I digress a little to the original Silicon Valley startup, HP. Today it is a $51B revenue company. How can such big companies innovate?

It is very difficult for enterprises to innovate because large companies have chosen a certain business model at a certain point in time, and they built giant businesses around that business model. It is even more difficult for them to experiment with new business models that are not even proven yet. It is too much risk. Do you think a public company CEO can risk losing any part of such a large business?

There are a few different tools in the corporate innovation toolbox. One is obviously M&A. If you cannot afford to run the experiments entirely, you let startups prove out their business externally, buy them and attach them as a new business unit. And all of sudden, you made a transition to a new business unit that is already proven. Of course you pay a premium for that and most acquisition still fail to integrate.

Then you have investments, which are somewhat halfway there. It’s a small bet on a company that is still developing. You want to support them, help them to be successful in the market, learn through them and get a piece of their success.

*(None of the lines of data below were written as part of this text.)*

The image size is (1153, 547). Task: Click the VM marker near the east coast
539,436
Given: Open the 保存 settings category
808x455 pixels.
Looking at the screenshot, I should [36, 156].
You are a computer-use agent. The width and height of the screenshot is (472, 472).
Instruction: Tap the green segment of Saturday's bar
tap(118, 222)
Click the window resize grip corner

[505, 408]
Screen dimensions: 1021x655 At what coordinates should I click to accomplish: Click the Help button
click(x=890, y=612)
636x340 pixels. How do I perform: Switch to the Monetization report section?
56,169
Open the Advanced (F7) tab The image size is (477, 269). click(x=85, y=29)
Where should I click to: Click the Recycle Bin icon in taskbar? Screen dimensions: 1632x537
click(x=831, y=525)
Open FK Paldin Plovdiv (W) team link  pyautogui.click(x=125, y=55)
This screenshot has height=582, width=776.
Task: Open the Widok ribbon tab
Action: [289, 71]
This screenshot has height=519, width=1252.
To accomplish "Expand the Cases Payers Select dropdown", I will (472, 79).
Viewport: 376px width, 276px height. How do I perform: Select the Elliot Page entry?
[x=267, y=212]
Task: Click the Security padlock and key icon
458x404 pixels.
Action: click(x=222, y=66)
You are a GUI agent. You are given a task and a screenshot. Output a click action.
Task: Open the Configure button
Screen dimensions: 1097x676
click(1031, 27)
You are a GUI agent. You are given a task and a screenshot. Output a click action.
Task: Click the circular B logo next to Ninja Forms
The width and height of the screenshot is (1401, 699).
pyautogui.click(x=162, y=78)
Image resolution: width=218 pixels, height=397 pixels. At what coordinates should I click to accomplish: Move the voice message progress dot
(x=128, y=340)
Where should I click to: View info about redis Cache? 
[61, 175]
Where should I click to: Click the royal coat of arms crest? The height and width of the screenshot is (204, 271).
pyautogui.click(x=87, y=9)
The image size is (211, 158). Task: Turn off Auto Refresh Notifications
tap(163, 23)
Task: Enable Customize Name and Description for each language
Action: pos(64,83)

There is also this concept of incubating projects that then get spun out into new business units. Cisco is known for doing this successfully. They’ll take a new idea, put together a team, fund it and then it either succeeds or fails. If it succeeds, Cisco will buy it back and make that team rich. But first, they let them sink or swim on their own outside of the company. A controversial approach but one that has worked repeatedly.

Based on your experience in Ukraine and CEE, where do you see the region going in 5, maybe 10 years?

It can be a couple of different things or probably a combination. What I know is that population figures are actually inflated. Officially, Ukraine has something like 42M population. Really, it’s somewhere 36-38M because a lot of people are leaving. I think that’s probably the case for many countries in the region. People go to where they can find personal success. And nobody can blame them. After all, this is how I ended up in California. This is a major crisis for the region.

If you do not have a population, economic stagnation will set in. The local economy will shrink instead of growing as it becomes more difficult to find customers for products and services. It’s a bit of a death spiral. But if this gets fixed and an opportunity is shown, capital will follow to grow the local market. With the right focus, these countries can become hubs for certain new technology areas.

I can give you an example. In Kyiv, there is one university that is considered the best in the world in metallurgy. 3D printing in metal will soon become a very important industry and will change manufacturing. Ukraine has an opportunity to be the leader in that because it has the best specialized talent in that area. And talent is the one thing you cannot replicate.

You just need to add other components such as a little bit of money and some experienced mentors – for the lack of a better term – or other people that can help guide these engineers and scientists in commercializing their breakthroughs and turn them into revenue-producing companies.

Without this focus and with continued neglect of local ecosystems, Asia is going to kick Europe’s ass. Period. I encourage everyone to go to China, Taiwan, Singapore, Vietnam, and Philippines to see with their own eyes how quickly things are developing, how much support startups get, and how hard they are willing to work. Europe is a too proud and a bit lazy right now – risking losing all of its advantages. Don’t let it happen.